There were 17 households, out of which 35.3% had children under the age of 18 living with them, 82.4% were married couples living together, 5.9% had a female householder with no husband present, and 11.8% were non-families. 11.8% of all households were made up of individuals, and 5.9% had someone living alone who was 65 years of age or older. The average household size was 2.88 and the average family size was 3.13.

In the CDP, the population was spread out, with 26.5% under the age of 18, 8.2% from 18 to 24, 32.7% from 25 to 44, 22.4% from 45 to 64, and 10.2% who were 65 years of age or older.
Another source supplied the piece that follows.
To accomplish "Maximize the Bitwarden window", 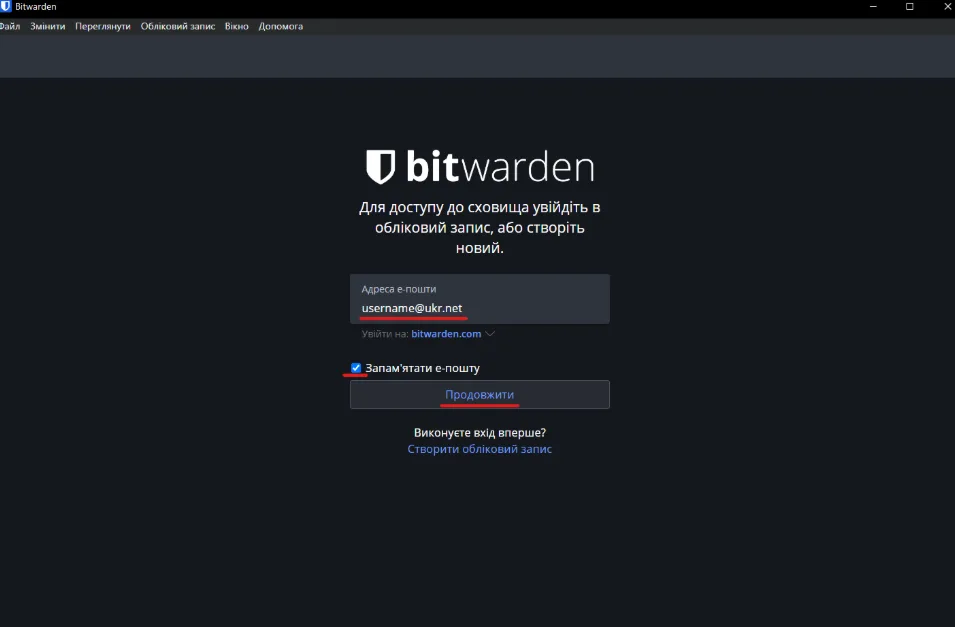I will coord(909,7).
The median age was 38 years. For every 100 females, there were 113.0 males. For every 100 females age 18 and over, there were 140.0 males.

The median income for a household in the CDP was $80,216, and the median income for a family was $81,998. Males had a median income of $53,750 versus $25,417 for females. The per capita income for the CDP was $37,833. None of the population or the families were below the poverty line.

==Education==
McKinnon is within Sweetwater County School District #2.

McKinnon students may choose to attend Daggett School District schools in Utah.